>>

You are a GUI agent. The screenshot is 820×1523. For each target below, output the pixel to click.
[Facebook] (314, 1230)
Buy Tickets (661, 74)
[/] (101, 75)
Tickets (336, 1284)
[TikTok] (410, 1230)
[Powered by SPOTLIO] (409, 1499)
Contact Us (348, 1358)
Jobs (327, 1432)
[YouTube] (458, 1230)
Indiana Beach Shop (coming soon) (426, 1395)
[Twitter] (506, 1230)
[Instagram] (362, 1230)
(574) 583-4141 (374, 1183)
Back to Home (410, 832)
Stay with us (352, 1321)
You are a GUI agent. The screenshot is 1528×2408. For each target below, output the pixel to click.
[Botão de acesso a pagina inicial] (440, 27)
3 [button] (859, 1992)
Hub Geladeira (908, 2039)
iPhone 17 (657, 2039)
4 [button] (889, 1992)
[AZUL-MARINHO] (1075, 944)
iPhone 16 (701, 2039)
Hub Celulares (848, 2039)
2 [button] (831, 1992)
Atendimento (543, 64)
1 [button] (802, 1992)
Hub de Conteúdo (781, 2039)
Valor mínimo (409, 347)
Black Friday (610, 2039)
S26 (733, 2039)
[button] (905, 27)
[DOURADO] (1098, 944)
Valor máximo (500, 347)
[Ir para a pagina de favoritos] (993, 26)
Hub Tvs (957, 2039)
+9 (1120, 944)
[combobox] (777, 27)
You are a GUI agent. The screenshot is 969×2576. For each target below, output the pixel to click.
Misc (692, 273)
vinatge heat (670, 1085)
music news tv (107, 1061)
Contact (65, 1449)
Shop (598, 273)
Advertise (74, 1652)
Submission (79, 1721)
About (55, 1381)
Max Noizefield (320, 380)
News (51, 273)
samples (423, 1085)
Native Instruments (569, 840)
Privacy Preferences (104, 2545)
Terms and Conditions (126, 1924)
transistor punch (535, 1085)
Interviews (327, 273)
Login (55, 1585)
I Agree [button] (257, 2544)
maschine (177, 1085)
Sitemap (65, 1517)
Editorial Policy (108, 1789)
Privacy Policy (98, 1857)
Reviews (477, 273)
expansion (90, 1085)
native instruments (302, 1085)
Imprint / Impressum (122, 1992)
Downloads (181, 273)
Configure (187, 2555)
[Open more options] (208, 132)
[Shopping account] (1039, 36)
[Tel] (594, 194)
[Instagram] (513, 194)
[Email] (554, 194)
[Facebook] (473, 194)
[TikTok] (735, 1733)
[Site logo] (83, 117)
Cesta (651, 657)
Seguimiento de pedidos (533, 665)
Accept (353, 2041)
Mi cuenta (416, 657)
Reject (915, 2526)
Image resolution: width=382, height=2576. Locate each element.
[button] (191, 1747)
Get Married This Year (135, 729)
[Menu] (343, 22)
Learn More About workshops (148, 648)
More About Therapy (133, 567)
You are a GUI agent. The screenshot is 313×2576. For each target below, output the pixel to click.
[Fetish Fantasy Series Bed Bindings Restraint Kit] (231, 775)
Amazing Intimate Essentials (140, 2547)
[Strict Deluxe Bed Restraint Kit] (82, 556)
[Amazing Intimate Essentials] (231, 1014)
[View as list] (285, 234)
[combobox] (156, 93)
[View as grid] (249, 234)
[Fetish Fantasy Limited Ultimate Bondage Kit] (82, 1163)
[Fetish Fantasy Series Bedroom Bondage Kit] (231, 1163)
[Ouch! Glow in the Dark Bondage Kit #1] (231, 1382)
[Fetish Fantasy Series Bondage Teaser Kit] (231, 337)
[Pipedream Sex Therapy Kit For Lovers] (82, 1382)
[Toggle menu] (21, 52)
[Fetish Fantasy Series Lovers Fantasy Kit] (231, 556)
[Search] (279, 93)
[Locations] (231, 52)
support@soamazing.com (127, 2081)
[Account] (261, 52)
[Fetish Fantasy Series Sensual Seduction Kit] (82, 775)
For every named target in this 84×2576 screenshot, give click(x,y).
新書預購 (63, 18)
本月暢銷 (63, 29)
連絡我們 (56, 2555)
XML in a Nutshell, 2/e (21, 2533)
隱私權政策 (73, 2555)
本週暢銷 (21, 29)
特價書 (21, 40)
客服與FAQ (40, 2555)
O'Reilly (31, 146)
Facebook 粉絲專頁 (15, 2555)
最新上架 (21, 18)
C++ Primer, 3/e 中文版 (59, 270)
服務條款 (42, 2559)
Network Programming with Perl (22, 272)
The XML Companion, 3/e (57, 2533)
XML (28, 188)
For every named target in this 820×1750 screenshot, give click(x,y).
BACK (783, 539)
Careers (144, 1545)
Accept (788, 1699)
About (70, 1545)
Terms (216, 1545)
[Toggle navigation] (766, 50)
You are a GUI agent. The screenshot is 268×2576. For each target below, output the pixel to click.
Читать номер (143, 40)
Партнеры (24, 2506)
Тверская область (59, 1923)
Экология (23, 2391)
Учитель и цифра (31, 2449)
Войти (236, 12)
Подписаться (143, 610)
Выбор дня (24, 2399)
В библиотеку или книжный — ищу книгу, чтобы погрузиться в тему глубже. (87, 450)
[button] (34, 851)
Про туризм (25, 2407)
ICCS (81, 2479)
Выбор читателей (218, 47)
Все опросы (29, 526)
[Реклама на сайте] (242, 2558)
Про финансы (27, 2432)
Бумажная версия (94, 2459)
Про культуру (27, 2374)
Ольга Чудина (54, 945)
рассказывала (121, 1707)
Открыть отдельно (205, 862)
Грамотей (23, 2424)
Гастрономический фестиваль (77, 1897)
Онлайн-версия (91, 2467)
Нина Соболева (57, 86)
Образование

<<

## What is required
Word for word, copy out all of the data shown above.

## Response
You are a GUI agent. The screenshot is 820×1523. For each target below, output the pixel to click.
[Facebook] (314, 1230)
Buy Tickets (661, 74)
[/] (101, 75)
Tickets (336, 1284)
[TikTok] (410, 1230)
[Powered by SPOTLIO] (409, 1499)
Contact Us (348, 1358)
Jobs (327, 1432)
[YouTube] (458, 1230)
Indiana Beach Shop (coming soon) (426, 1395)
[Twitter] (506, 1230)
[Instagram] (362, 1230)
(574) 583-4141 (374, 1183)
Back to Home (410, 832)
Stay with us (352, 1321)
You are a GUI agent. The screenshot is 1528×2408. For each target below, output the pixel to click.
[Botão de acesso a pagina inicial] (440, 27)
3 [button] (859, 1992)
Hub Geladeira (908, 2039)
iPhone 17 (657, 2039)
4 [button] (889, 1992)
[AZUL-MARINHO] (1075, 944)
iPhone 16 (701, 2039)
Hub Celulares (848, 2039)
2 [button] (831, 1992)
Atendimento (543, 64)
1 [button] (802, 1992)
Hub de Conteúdo (781, 2039)
Valor mínimo (409, 347)
Black Friday (610, 2039)
S26 (733, 2039)
[button] (905, 27)
[DOURADO] (1098, 944)
Valor máximo (500, 347)
[Ir para a pagina de favoritos] (993, 26)
Hub Tvs (957, 2039)
+9 (1120, 944)
[combobox] (777, 27)
You are a GUI agent. The screenshot is 969×2576. For each target below, output the pixel to click.
Misc (692, 273)
vinatge heat (670, 1085)
music news tv (107, 1061)
Contact (65, 1449)
Shop (598, 273)
Advertise (74, 1652)
Submission (79, 1721)
About (55, 1381)
Max Noizefield (320, 380)
News (51, 273)
samples (423, 1085)
Native Instruments (569, 840)
Privacy Preferences (104, 2545)
Terms and Conditions (126, 1924)
transistor punch (535, 1085)
Interviews (327, 273)
Login (55, 1585)
I Agree [button] (257, 2544)
maschine (177, 1085)
Sitemap (65, 1517)
Editorial Policy (108, 1789)
Privacy Policy (98, 1857)
Reviews (477, 273)
expansion (90, 1085)
native instruments (302, 1085)
Imprint / Impressum (122, 1992)
Downloads (181, 273)
Configure (187, 2555)
[Open more options] (208, 132)
[Shopping account] (1039, 36)
[Tel] (594, 194)
[Instagram] (513, 194)
[Email] (554, 194)
[Facebook] (473, 194)
[TikTok] (735, 1733)
[Site logo] (83, 117)
Cesta (651, 657)
Seguimiento de pedidos (533, 665)
Accept (353, 2041)
Mi cuenta (416, 657)
Reject (915, 2526)
Image resolution: width=382, height=2576. Locate each element.
[button] (191, 1747)
Get Married This Year (135, 729)
[Menu] (343, 22)
Learn More About workshops (148, 648)
More About Therapy (133, 567)
You are a GUI agent. The screenshot is 313×2576. For each target below, output the pixel to click.
[Fetish Fantasy Series Bed Bindings Restraint Kit] (231, 775)
Amazing Intimate Essentials (140, 2547)
[Strict Deluxe Bed Restraint Kit] (82, 556)
[Amazing Intimate Essentials] (231, 1014)
[View as list] (285, 234)
[combobox] (156, 93)
[View as grid] (249, 234)
[Fetish Fantasy Limited Ultimate Bondage Kit] (82, 1163)
[Fetish Fantasy Series Bedroom Bondage Kit] (231, 1163)
[Ouch! Glow in the Dark Bondage Kit #1] (231, 1382)
[Fetish Fantasy Series Bondage Teaser Kit] (231, 337)
[Pipedream Sex Therapy Kit For Lovers] (82, 1382)
[Toggle menu] (21, 52)
[Fetish Fantasy Series Lovers Fantasy Kit] (231, 556)
[Search] (279, 93)
[Locations] (231, 52)
support@soamazing.com (127, 2081)
[Account] (261, 52)
[Fetish Fantasy Series Sensual Seduction Kit] (82, 775)
For every named target in this 84×2576 screenshot, give click(x,y).
新書預購 (63, 18)
本月暢銷 (63, 29)
連絡我們 (56, 2555)
XML in a Nutshell, 2/e (21, 2533)
隱私權政策 (73, 2555)
本週暢銷 (21, 29)
特價書 (21, 40)
客服與FAQ (40, 2555)
O'Reilly (31, 146)
Facebook 粉絲專頁 (15, 2555)
最新上架 (21, 18)
C++ Primer, 3/e 中文版 (59, 270)
服務條款 (42, 2559)
Network Programming with Perl (22, 272)
The XML Companion, 3/e (57, 2533)
XML (28, 188)
For every named target in this 820×1750 screenshot, give click(x,y).
BACK (783, 539)
Careers (144, 1545)
Accept (788, 1699)
About (70, 1545)
Terms (216, 1545)
[Toggle navigation] (766, 50)
You are a GUI agent. The screenshot is 268×2576. For each target below, output the pixel to click.
Читать номер (143, 40)
Партнеры (24, 2506)
Тверская область (59, 1923)
Экология (23, 2391)
Учитель и цифра (31, 2449)
Войти (236, 12)
Подписаться (143, 610)
Выбор дня (24, 2399)
В библиотеку или книжный — ищу книгу, чтобы погрузиться в тему глубже. (87, 450)
[button] (34, 851)
Про туризм (25, 2407)
ICCS (81, 2479)
Выбор читателей (218, 47)
Все опросы (29, 526)
[Реклама на сайте] (242, 2558)
Про финансы (27, 2432)
Бумажная версия (94, 2459)
Про культуру (27, 2374)
Ольга Чудина (54, 945)
рассказывала (121, 1707)
Открыть отдельно (205, 862)
Грамотей (23, 2424)
Гастрономический фестиваль (77, 1897)
Онлайн-версия (91, 2467)
Нина Соболева (57, 86)
Образование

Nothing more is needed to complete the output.